**Pointing records for text and elements:**
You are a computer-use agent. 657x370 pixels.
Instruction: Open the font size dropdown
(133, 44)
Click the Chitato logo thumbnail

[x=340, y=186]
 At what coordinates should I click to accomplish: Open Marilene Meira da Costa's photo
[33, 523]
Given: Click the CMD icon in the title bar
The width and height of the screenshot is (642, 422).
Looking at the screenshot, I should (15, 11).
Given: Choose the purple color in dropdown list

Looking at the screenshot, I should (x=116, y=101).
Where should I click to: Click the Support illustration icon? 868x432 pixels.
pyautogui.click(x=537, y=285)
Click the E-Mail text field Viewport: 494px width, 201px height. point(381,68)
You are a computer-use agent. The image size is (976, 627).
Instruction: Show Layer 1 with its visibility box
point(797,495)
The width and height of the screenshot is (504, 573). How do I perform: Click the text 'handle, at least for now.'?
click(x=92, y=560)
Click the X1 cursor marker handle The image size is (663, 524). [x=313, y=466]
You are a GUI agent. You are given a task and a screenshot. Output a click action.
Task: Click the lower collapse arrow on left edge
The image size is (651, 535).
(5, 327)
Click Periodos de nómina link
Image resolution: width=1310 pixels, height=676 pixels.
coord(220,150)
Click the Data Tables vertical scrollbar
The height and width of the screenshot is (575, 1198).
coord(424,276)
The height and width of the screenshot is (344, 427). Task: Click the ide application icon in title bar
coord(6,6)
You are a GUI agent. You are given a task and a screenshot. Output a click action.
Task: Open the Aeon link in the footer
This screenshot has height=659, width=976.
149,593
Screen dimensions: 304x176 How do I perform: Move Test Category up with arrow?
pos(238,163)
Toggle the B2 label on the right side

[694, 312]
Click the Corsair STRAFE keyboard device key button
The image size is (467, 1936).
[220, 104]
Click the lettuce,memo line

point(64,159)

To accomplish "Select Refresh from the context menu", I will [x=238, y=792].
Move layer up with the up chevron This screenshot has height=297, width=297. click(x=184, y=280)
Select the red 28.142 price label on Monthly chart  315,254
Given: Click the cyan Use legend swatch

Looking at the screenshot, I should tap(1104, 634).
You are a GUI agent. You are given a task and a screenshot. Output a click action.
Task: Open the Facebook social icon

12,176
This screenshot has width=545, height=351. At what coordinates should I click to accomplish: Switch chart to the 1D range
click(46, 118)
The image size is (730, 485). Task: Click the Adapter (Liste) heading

**TASK DETAILS:**
Quote every row word for word, from the one containing "Move layer up" down through the last of the rows.

**FINISHED ANSWER:**
Move layer up with the up chevron This screenshot has height=297, width=297. click(x=184, y=280)
Select the red 28.142 price label on Monthly chart  315,254
Given: Click the cyan Use legend swatch

Looking at the screenshot, I should tap(1104, 634).
You are a GUI agent. You are given a task and a screenshot. Output a click action.
Task: Open the Facebook social icon

12,176
This screenshot has width=545, height=351. At what coordinates should I click to accomplish: Switch chart to the 1D range
click(46, 118)
The image size is (730, 485). Task: Click the Adapter (Liste) heading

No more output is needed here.